“All writers have, and must have, to compose any kind of story, some picture of the world, and of what is right and wrong in that world. And the great writers are obsessed with their theme.” — Joyce Cary, Art and Reality
As we read the stories of the Bible, we find many compelling plots, but in all of them, the storytellers’ purpose is not simply to entertain. Setting, characterization and plot all work together to raise significant issues about God, people, and the world. At this level, the stories in the Bible tell us how to live. Narrative form (the “how” of the story) exists to embody and communicate meaning (the “what” of the story). A summary statement is that to tell a story is to (a) entertain and (b) make a statement. We do not need to apologize for finding the stories of the Bible entertaining, nor do we need to apologize for believing that these stories show us how to live (not only tell us but, in keeping with the nature of literature, show us).
Storytellers, said 19th-century French author Charles Baudelaire, choose to tell tales “in which the deep significance of life reveals itself.” If this is true of narrative in general, it is doubly and triply true of a book as religious and moral in purpose as the Bible.

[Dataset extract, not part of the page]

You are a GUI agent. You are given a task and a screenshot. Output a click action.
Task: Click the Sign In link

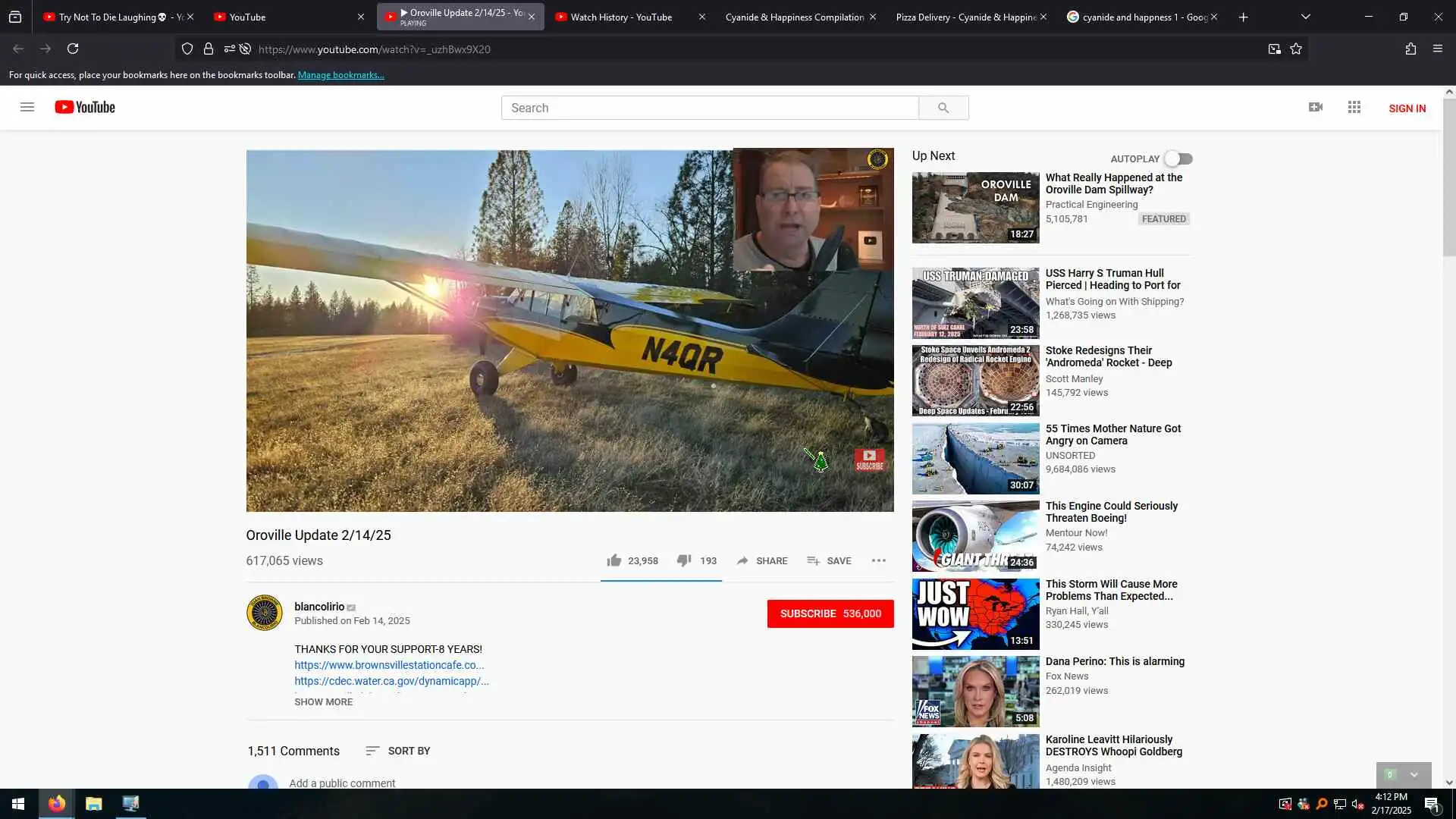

In some Bible stories, the lesson is readily clear, but in others, the stories’ meaning is more ambiguous or hard to pin down. If you want to understand the meaning of a Bible story, first ask what the story is about (bearing in mind that it may be about more than one thing). Then begin to analyze what the story says about that subject.
A good assumption to make of every story in the Bible is that it is an example story, demonstrating a positive example to emulate and/or a negative example to avoid. A good clue as to what a story means is what the storyteller chooses to repeat, and it can be either an action or character trait.